Detailed antibody information: FITC, marker CD9: Mouse IgG1-kappa, clone HI9a, Biolegend #312103, lot B188319, Biolegend #312104, lot B232916; isotype control: clone MOPC-21 Biolegend #400107, Lot B199152. APC, marker CD45: Mouse IgG1-kappa, clone 2D1, Biolegend #368511, Lot B215062; isotype control: clone MOPC-21, Biolegend #400121, lot B216780. PE/CY-7, marker HLA-ABC: Mouse IgG2a-kappa, clone W6/32, Biolegend #311429, lot B188649, Biolegend #3111430, lot B238602; isotype control: clone MOPC-173, Biolegend #400231, lot B209000. BV421, marker CD31: Mouse IgG1-kappa, clone WM59, Biolegend #303123, lot B204347, Biolegend #303124, lot B232010; isotype control: clone MOPC-21, Biolegend #400157, lot B225357. PE, marker HLA-G: Mouse IgG2a-kappa, clone 87G, Biolegend #335905, lot B222326, Biolegend #335906, lot B199294; isotype control clone MOPC-173, Biolegend #400211, lot B227641. Mouse IgG1-kappa, clone MEM-G/9, Abcam #24384 Lot GR3176304-1; isotype control: monoclonal, Abcam #ab81200, lot GR267131-1. Validation information available on manufacturer’s website under the catalog ID for each antibody.
A cut-off of 0.1% events was used to set a series of gates. Cells were first gated on size and granularity (FSC-HxSSC-H) to eliminate debris (not shown), followed by doublet discrimination (FSC-HxFSC-W and SSC-HxSSC-W) (not shown). Ax750 was used to sort on viability (not shown). Extravillous trophoblasts were isolated based on Human Leukocyte Antigen-G (HLA-G) expression (Supplementary Figure 7A). Cytotrophoblasts are HLA-ABC negative (Supplementary Figure 7B). HLA-ABC positive cells were then subjected to a CD45/CD9 gate to isolate Hofbauer cells and a heterogeneous population of leukocytes (Supplementary Figure 7C). Finally, CD45-/CD9-population is sorted into the endothelial or fibroblast bins based on CD31 expression (Supplementary Figure 7D).
Bulk placental tissue and sorted placental cell type RNA extraction and sequencing
Approximately 2mg of bulk RNALater-stabilized (Qiagen) bulk villous tissue was added to 350μL 1% β-mercaptoethanol (Sigma-Aldrich) RLT Buffer Plus (Qiagen) to Lysing Matrix D vials (MP Biomedicals). Samples were disrupted and homogenized on the MP-24 FastPrep homogenizer (MP Biomedicals) at 6m/s, setting MP24×2 for 35s. For the homogenized bulk villous tissue, syncytiotrophoblast-enriched fraction, and sorted cell types, RNA extraction was completed according to manufacturer’s instructions using the AllPrep DNA/RNA Mini Kit (Qiagen) and stored at -80°C. RNA samples were submitted to the University of Michigan Advanced Genomics Core for RNA sequencing. Ribosomal RNAs were depleted with RiboGone (Takara) and libraries were prepared with the SMARTer Stranded RNA-Seq v2 kit (Takara). Paired- or single-end 50 base pair reads were sequenced on the HiSeq platform (Illumina). Raw RNA reads were assessed for sequencing quality using ‘FastQC’ v0.11.5 [82] and ‘MultiQC’ v1.7 [83]. Reads were aligned to the GRCh38.p12/ GENCODEv28 reference transcriptome using ‘STAR’ v2.6.0c with default settings [59]. featureCounts from ‘subread’ v1.6.1 was used to quantify and summarize gene expression with default settings [84].

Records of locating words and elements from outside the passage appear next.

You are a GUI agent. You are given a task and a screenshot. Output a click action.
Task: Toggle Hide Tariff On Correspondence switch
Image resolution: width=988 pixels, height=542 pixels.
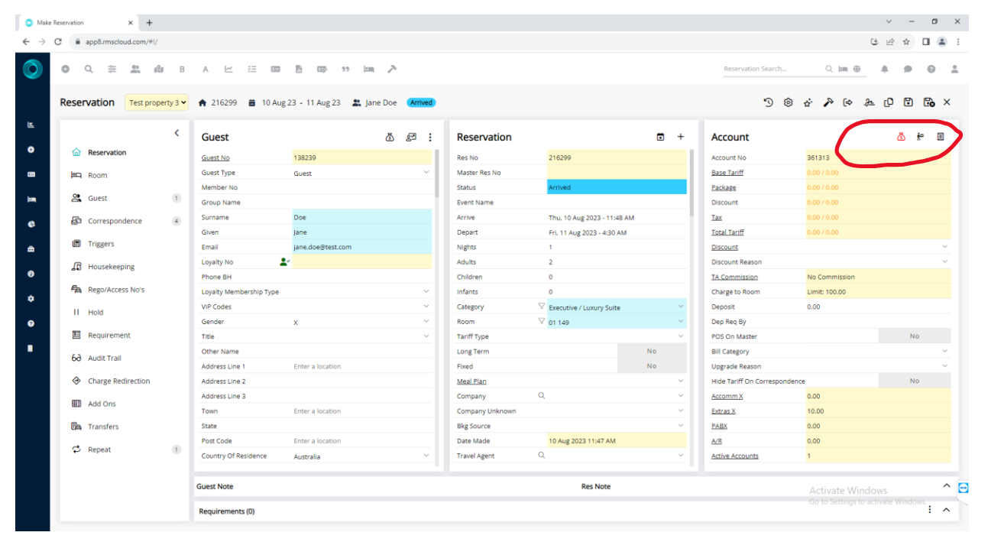point(914,381)
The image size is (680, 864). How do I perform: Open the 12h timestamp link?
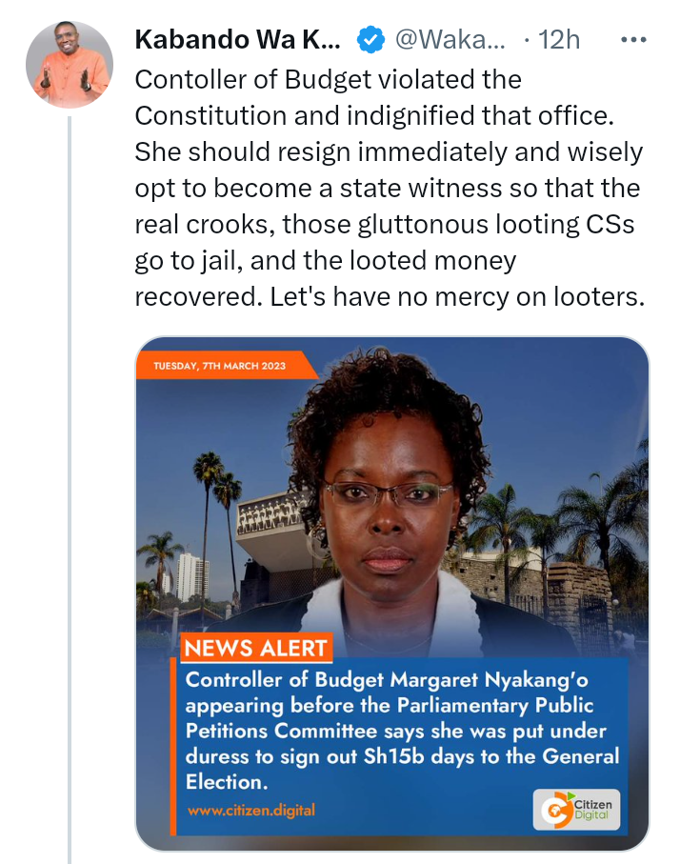coord(559,40)
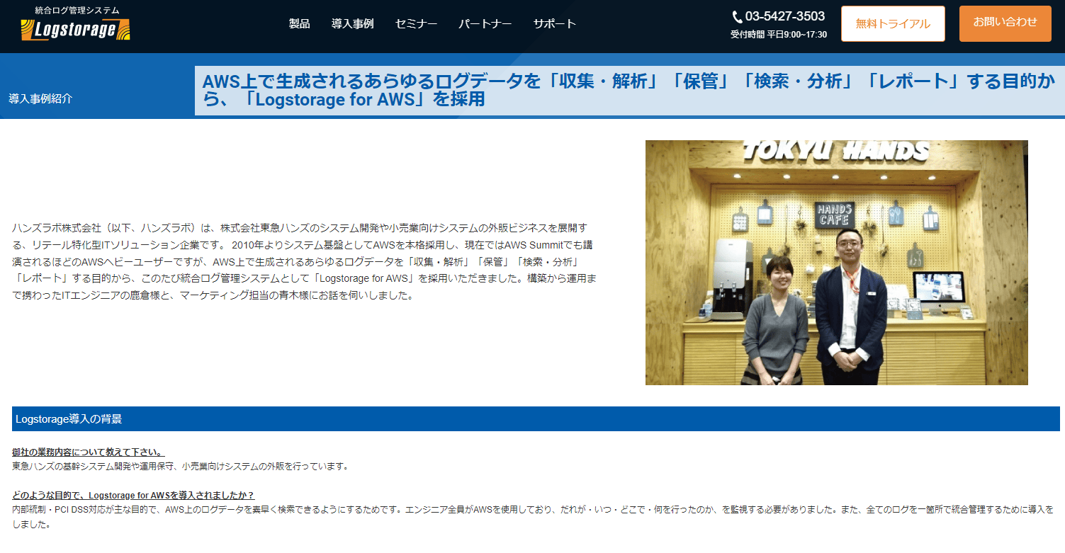The width and height of the screenshot is (1065, 553).
Task: Click the 導入事例紹介 label in the banner
Action: [40, 98]
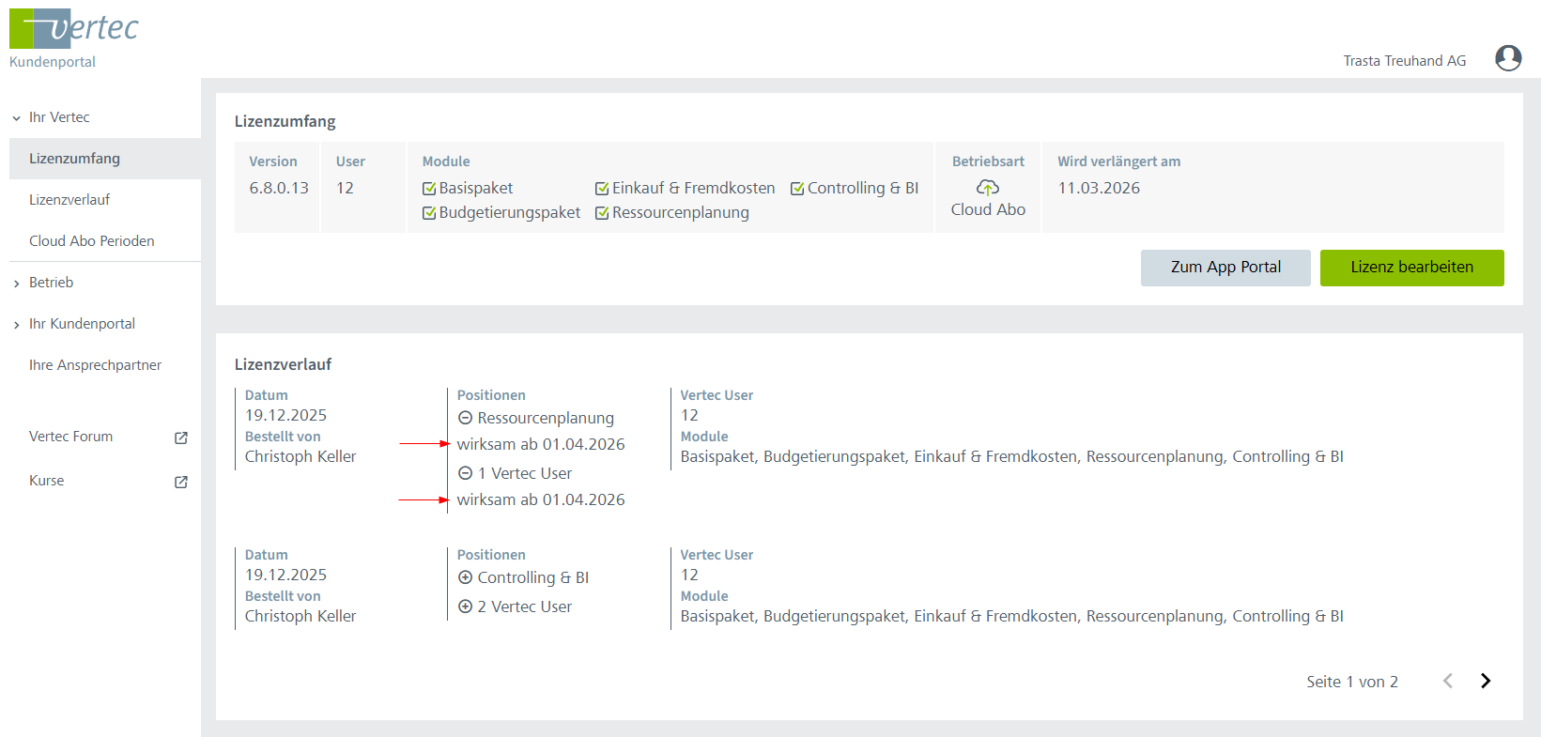Click the minus icon beside Ressourcenplanung position
Screen dimensions: 1541x737
(465, 419)
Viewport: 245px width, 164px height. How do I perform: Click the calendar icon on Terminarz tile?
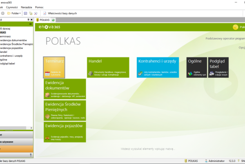pyautogui.click(x=47, y=74)
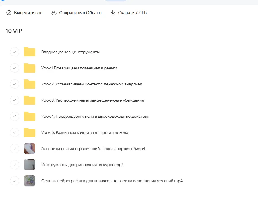The image size is (258, 215).
Task: Open thumbnail of Алгоритм снятия ограничений video
Action: tap(30, 149)
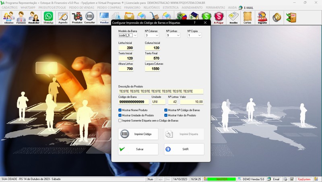Viewport: 322px width, 182px height.
Task: Open the Nº Colunas dropdown
Action: 157,35
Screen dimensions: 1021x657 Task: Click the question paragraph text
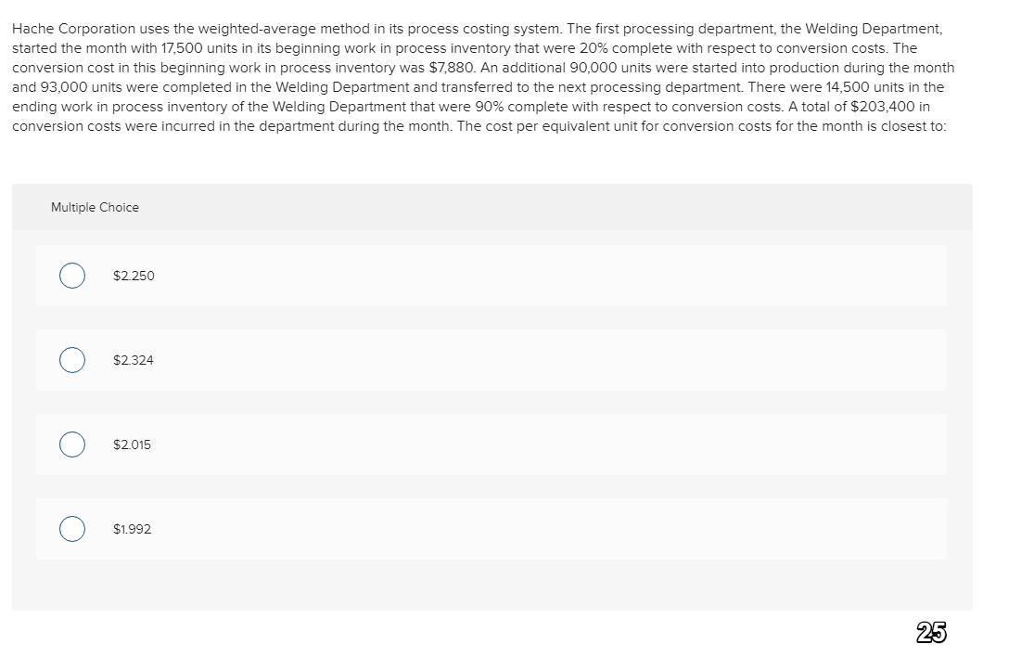[x=482, y=77]
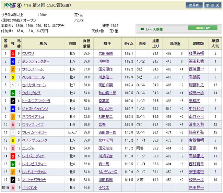
Task: Click the タイム column header
Action: pos(129,43)
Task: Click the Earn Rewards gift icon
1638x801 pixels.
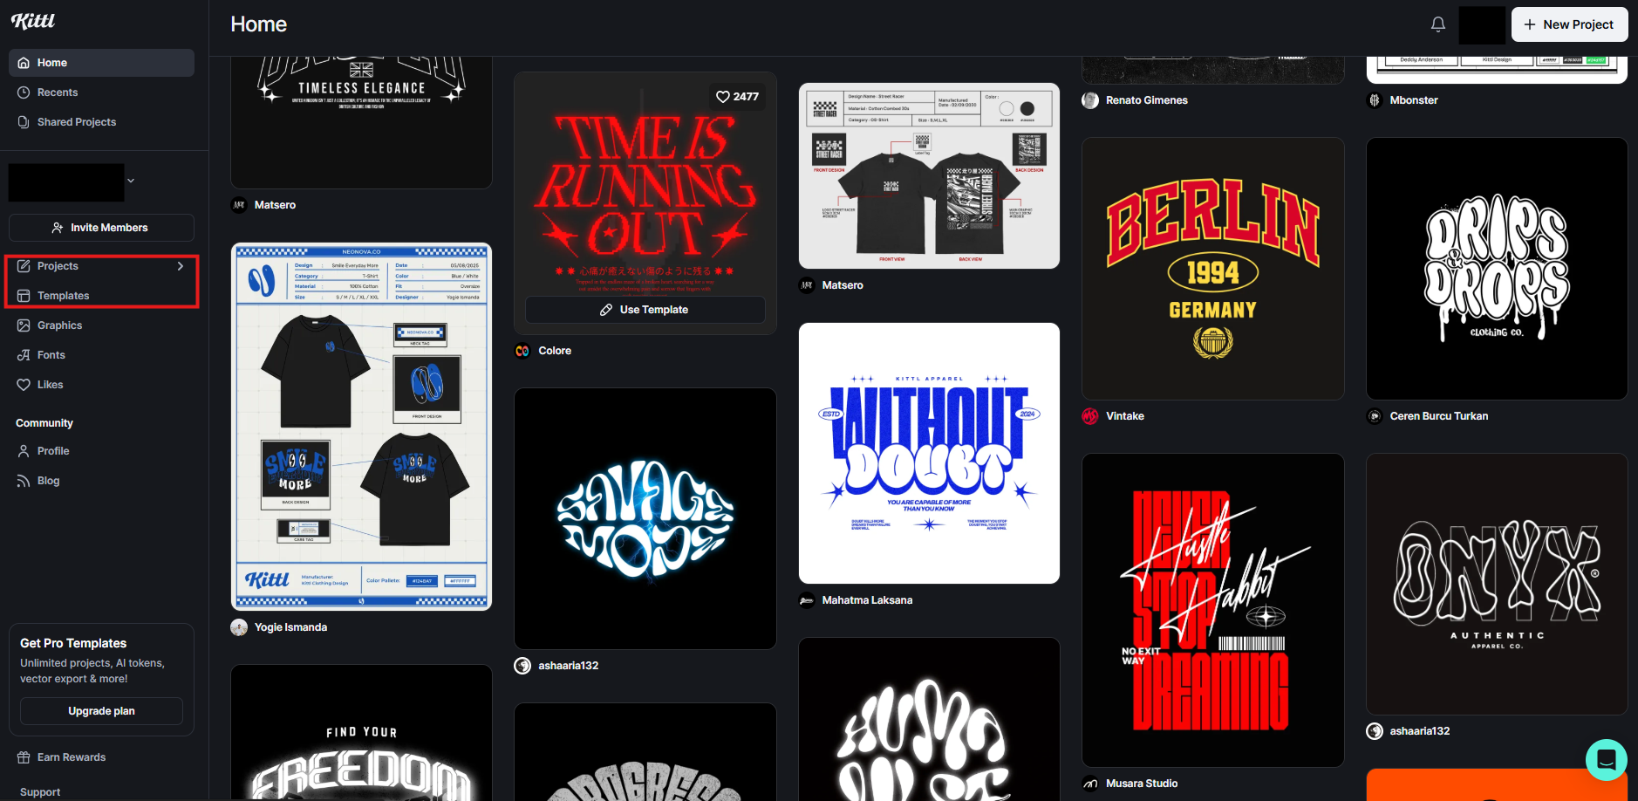Action: [x=24, y=757]
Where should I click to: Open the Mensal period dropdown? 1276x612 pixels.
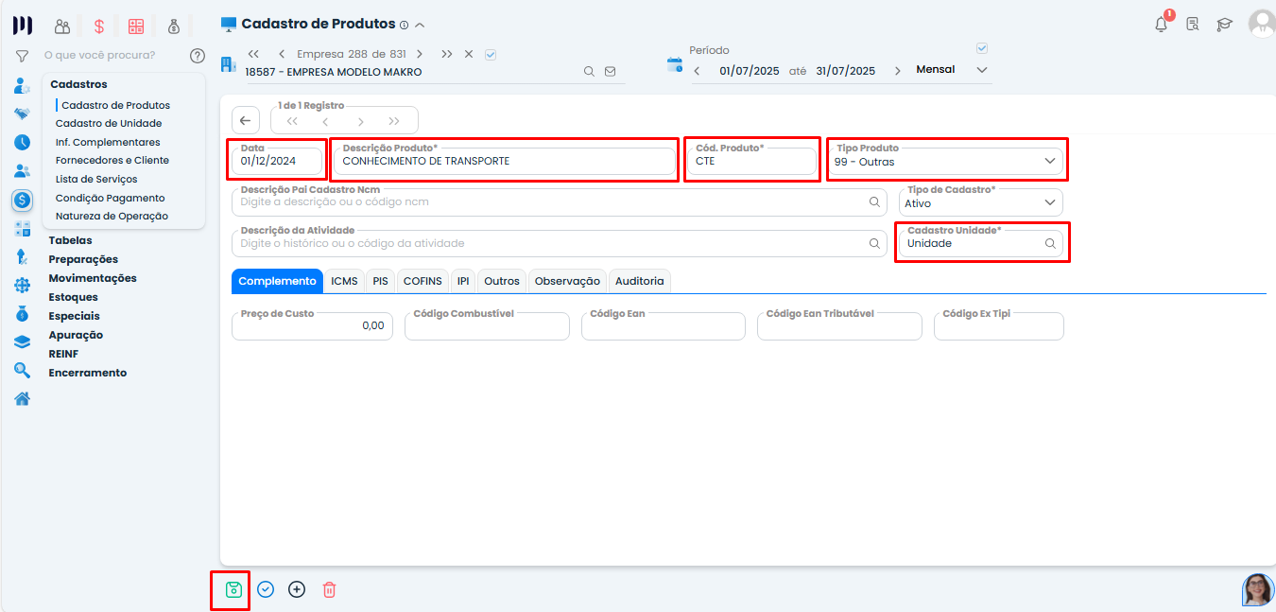tap(981, 70)
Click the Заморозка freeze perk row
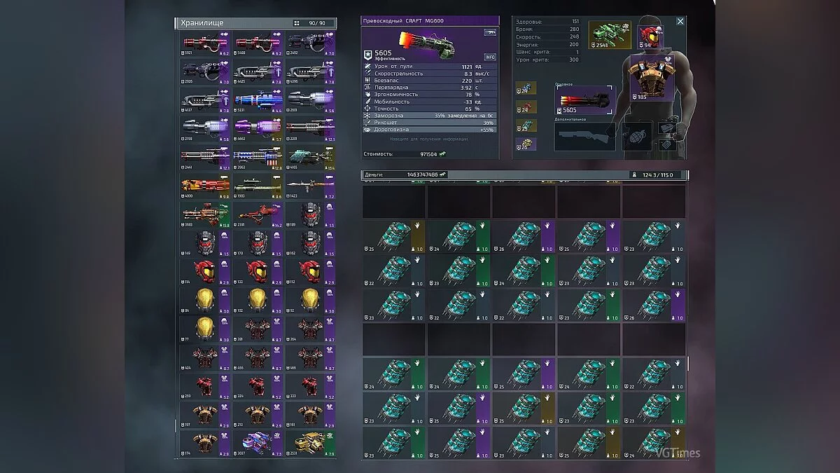Screen dimensions: 840x473 click(430, 115)
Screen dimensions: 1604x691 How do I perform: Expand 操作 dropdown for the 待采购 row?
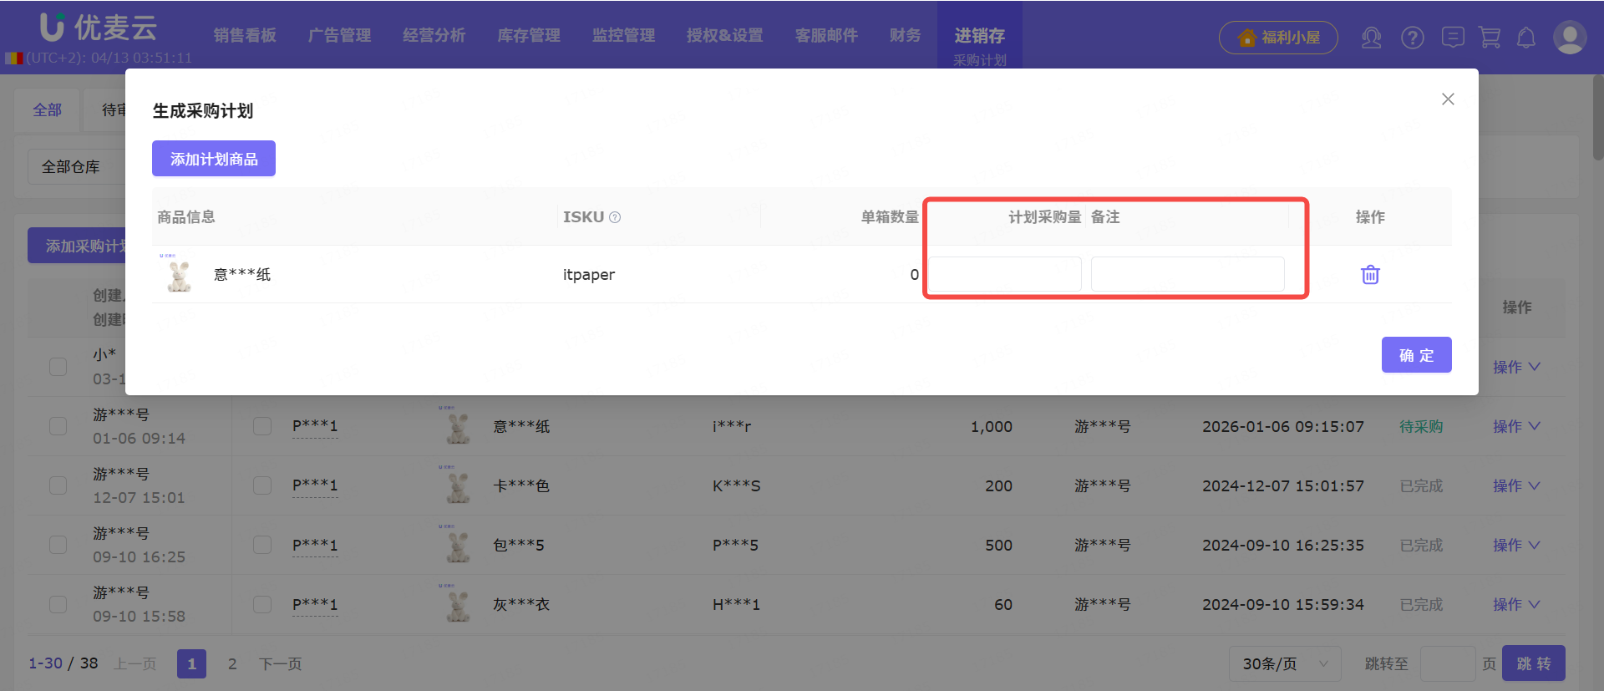coord(1515,426)
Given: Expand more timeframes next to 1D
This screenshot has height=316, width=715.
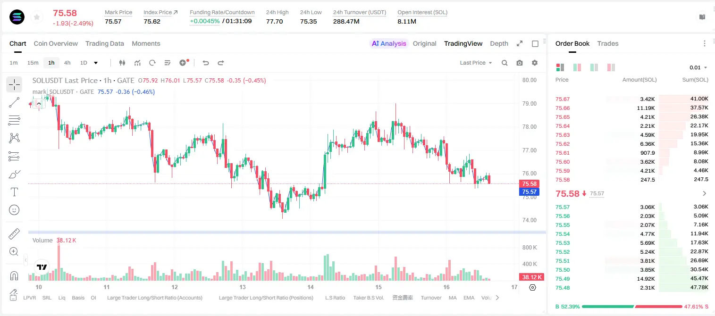Looking at the screenshot, I should coord(96,63).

Validation testing: Sorted placental cell type differential expression analysis and comparison to single-cell results
Cell type-defining transcripts were identified using the negative binomial linear model two-tailed Wald test in ‘DESeq2’ (R package, version 1.30.1) adjusted for biological replicate using default settings with contrasts comparing the expression of a gene in one cell type against the average expression across all other cell types at a false discovery rate-adjusted p-value less than 0.05 [85]. Differentially expressed genes for each contrast were descending-ranked by absolute value of the test statistic for gene set enrichment analysis in desktop version GSEA 4.1.0 with the GSEAPreranked tool with default settings [86, 87]. Sorted- and single-cell read counts were appropriately library-normalized and log-transformed. Diverse fetal and maternal immune cell types from the single-cell RNA-sequencing data were summed and collapsed to one leukocyte category, cytotrophoblast subtypes to one cytotrophoblast category, and mesenchymal stem cells and fibroblasts to one fibroblast category. Normalized sorted cell type gene expression was compared to normalized single-cell RNA-sequencing results using Pearson and Spearman correlation coefficients to validate single-cell expression results.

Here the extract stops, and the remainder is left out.